Arthur G. Witters, among the first construction program graduates of the University of Florida, a retired U.S. Air Force colonel and a key figure in managing design, construction and early operation of the Air Force Academy in Colorado Springs, Colo., died on April 16 in Orlando at age 91. The cause was pulmonary fibrosis, says Richard C. Witters, his son and president of design firm Witters & Bank, an Arlington, Va., engineering firm.

Witters (center) shows model to Lt. Gen. Hubert Harmon (right), the academy’s first superintendent, and Dwight Eisenhower in 1954.
Witters (center) shows model to Lt. Gen. Hubert Harmon (right), the academy’s first superintendent, and Dwight Eisenhower in 1954.
Arthur G. Witters
WITTERS

After earning his degree in 1941 and World War II service as a decorated fighter pilot, Witters studied architectural engineering at Iowa State University, where he developed the Air Force Academy's design concept for his master's thesis. The former West Point instructor later became the academy's first installations director.

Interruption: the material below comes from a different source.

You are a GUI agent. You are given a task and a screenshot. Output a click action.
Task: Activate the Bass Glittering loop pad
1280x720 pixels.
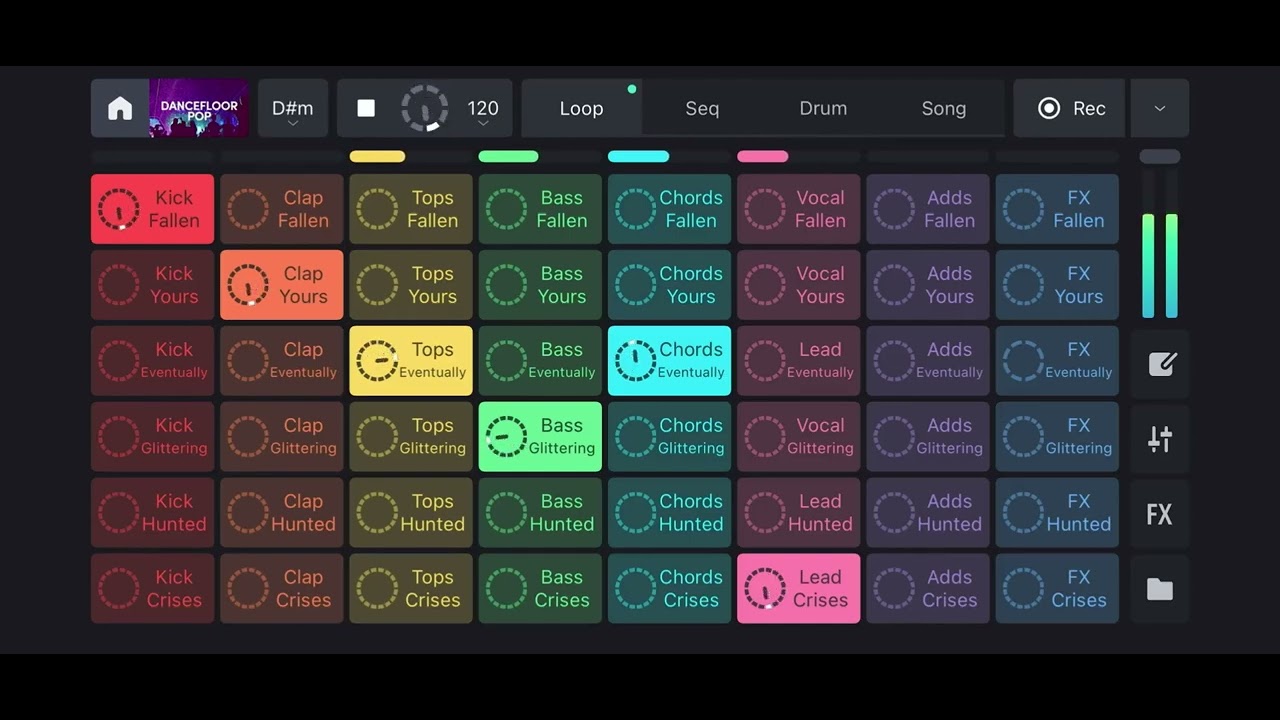coord(540,436)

Witters had a pivotal role in selecting the academy site and in setting the scope for the planned facility's master plan and design, executed by Chicago-based architecture firm Skidmore, Owings and Merrill, once Congress approved construction funds in 1954. He was awarded the Legion of Merit upon the academy's completion.

Witters retired in 1965 as USAF architectural branch chief and deputy construction director. He later served as an advisor to Secretary of the Air Force and also was an executive at several industry firms, including Day & Zimmermann and Gilbane Building Co.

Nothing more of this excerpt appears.